Some are not so good in interpreting underlying data. I’ve seen one absolutely beautifully drawn graphic that purported to display the strength of FaceBook in the social media world which compared FaceBook pageloads with Flickr image uploads. A fairer comparison would be pageloads for both sites. And this is a very simple criticism.

In other words, without a reasonable grounding in data analysis, it probably isn’t guaranteed that good datagraphics are going to appear.

Big Data is a buzzword which is turning up in my newsfeeds increasingly often. I’m not always sure what people understand by it but it is definitely flavour of the month and so we turn to this report from Silicon Republic on the subject of support for data science courses.

I am of the opinion that STEM (not sure I like that term for science, technology and maths courses but it has its uses) is definitely something worth investing in the future. However, like a lot of things, important and all as it is, it isn’t often adequately rewarded economically. Here, there are debates about how much people working in universities get paid; typically in the UK, funding for research is falling, and a lot of privately funded research is moving out of the UK, or its validity is being criticised purely on the grounds of the commercial nature of its funding (see pharmaceutical research as an example here – it is difficult to make any conclusion without some accusation of bias). In certain respects, research into options for the future is between a rock and a hard place.
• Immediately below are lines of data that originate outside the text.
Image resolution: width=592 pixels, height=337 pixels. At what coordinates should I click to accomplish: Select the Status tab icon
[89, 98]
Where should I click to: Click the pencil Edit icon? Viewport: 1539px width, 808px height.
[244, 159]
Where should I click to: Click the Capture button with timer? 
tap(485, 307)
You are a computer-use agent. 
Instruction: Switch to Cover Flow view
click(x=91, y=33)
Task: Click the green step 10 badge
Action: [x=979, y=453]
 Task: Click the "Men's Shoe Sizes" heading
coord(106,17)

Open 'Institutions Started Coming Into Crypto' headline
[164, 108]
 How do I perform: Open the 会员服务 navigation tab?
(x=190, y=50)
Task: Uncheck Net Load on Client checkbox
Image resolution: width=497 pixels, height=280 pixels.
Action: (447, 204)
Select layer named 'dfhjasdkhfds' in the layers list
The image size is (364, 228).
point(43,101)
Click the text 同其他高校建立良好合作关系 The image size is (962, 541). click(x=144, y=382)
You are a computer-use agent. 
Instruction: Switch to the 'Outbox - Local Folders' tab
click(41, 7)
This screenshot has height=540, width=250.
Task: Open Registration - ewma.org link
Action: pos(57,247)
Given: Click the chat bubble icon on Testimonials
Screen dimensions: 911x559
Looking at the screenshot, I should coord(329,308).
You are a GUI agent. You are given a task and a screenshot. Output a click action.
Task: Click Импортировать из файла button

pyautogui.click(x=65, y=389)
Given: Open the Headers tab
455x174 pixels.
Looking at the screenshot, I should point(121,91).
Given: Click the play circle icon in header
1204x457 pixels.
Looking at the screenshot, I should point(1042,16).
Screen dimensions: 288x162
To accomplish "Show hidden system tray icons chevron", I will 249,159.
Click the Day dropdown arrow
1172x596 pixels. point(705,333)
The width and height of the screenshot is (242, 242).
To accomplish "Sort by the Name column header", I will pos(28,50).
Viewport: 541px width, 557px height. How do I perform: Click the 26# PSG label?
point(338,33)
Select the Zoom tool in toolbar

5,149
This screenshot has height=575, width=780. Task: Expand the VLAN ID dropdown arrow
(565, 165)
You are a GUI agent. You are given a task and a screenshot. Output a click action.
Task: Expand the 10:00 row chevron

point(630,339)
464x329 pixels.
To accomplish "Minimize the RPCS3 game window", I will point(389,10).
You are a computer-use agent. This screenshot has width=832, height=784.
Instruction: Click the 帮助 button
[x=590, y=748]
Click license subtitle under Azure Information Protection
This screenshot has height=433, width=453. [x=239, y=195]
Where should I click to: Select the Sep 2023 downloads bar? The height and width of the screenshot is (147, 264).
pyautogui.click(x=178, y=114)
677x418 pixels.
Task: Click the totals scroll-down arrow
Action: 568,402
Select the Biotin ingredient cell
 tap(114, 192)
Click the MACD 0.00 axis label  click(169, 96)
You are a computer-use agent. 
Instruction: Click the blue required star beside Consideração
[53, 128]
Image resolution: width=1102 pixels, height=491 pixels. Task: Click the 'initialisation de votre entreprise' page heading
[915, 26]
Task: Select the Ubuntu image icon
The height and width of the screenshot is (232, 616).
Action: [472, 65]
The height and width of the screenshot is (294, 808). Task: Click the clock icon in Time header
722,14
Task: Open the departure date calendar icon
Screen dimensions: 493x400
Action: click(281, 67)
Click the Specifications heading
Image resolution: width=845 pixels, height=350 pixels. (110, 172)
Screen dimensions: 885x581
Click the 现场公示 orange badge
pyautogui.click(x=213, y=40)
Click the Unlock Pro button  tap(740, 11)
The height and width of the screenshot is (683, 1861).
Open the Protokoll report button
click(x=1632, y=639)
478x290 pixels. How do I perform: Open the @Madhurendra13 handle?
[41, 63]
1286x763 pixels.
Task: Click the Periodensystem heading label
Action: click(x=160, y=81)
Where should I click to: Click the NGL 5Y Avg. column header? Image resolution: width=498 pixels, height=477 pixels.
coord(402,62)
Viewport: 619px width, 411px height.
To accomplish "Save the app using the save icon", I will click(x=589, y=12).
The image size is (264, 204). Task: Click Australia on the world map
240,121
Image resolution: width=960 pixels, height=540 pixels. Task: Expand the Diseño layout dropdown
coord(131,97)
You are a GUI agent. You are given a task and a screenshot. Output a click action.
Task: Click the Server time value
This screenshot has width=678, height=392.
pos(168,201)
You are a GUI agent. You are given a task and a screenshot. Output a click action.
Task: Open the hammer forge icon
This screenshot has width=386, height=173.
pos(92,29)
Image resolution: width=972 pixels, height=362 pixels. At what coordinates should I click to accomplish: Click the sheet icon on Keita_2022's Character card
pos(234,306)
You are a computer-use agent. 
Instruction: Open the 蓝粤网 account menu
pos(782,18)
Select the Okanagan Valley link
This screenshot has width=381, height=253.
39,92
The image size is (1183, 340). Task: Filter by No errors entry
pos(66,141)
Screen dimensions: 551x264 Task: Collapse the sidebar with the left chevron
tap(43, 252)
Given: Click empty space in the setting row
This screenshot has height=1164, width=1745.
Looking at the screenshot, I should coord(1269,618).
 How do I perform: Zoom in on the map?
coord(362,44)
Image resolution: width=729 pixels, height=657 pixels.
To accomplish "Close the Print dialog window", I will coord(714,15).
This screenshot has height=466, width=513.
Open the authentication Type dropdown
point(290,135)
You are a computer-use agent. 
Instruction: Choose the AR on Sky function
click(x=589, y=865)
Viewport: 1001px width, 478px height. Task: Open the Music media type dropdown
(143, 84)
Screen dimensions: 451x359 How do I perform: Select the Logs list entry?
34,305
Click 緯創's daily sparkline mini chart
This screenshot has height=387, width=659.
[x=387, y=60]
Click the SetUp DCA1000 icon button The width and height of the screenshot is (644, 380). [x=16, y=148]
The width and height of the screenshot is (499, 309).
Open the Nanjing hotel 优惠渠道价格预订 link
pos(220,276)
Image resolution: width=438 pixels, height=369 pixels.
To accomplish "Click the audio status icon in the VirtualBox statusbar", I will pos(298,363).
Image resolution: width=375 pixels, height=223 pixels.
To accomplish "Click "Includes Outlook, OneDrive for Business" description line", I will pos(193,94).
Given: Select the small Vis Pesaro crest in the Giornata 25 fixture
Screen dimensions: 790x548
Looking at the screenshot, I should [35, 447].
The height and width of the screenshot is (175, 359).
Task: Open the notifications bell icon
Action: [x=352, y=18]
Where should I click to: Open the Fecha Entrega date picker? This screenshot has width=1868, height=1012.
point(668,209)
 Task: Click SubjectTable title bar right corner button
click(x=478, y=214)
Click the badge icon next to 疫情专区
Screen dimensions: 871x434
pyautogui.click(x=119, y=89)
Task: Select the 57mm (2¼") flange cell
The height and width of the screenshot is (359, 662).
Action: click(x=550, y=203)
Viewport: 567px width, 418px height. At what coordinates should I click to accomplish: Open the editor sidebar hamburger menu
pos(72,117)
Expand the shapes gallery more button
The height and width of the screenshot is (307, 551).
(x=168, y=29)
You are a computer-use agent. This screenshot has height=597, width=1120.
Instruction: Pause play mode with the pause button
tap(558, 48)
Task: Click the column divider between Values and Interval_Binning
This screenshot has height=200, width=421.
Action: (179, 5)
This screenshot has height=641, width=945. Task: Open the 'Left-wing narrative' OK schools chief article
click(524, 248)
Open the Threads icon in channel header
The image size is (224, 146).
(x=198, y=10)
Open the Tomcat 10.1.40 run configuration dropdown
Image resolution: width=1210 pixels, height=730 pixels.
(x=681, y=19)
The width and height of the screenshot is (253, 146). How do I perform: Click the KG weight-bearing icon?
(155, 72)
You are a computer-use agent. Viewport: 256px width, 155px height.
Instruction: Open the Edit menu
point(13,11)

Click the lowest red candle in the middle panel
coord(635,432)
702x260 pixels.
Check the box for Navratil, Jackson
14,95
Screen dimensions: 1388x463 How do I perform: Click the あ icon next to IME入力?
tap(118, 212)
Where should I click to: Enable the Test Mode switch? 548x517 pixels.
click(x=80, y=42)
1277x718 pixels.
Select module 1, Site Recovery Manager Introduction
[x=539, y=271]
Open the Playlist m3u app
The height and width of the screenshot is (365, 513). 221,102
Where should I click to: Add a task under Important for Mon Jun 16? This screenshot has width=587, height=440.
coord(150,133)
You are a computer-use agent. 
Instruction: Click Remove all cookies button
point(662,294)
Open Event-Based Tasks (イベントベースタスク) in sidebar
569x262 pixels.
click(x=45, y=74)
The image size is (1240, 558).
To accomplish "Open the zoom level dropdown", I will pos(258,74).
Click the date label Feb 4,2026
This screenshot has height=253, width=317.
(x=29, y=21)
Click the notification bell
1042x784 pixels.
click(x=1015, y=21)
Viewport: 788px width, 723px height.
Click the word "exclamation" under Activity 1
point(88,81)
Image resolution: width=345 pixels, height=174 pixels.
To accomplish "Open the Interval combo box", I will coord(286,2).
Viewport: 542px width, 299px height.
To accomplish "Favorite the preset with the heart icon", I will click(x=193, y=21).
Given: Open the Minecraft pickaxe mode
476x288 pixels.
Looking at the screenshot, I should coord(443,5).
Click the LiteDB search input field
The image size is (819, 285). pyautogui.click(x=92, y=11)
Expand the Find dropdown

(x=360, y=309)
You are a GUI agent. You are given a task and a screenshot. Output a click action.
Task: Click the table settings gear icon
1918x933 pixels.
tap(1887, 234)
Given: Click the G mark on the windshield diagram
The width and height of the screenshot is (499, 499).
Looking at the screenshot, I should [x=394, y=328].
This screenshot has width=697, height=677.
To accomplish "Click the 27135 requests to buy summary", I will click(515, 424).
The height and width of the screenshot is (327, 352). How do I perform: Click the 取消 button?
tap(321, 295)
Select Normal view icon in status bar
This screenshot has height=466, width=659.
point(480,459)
EMC are best known to me for data storage. It’s interesting to see one of their senior guys talking about the importance of data science and I’d be interested to know if it’s coming from their interest in providing storage for large, nay massive quantities of data, or whether they also have some interest in how that information is organised. Obviously the big name in terms of how information is organised is Google. I will be interested to see if UCC do actually put a data science course together.

In the meantime, I have another 3-4 years of my own maths/stats to go and no doubt, the industry will change a bit again in that time.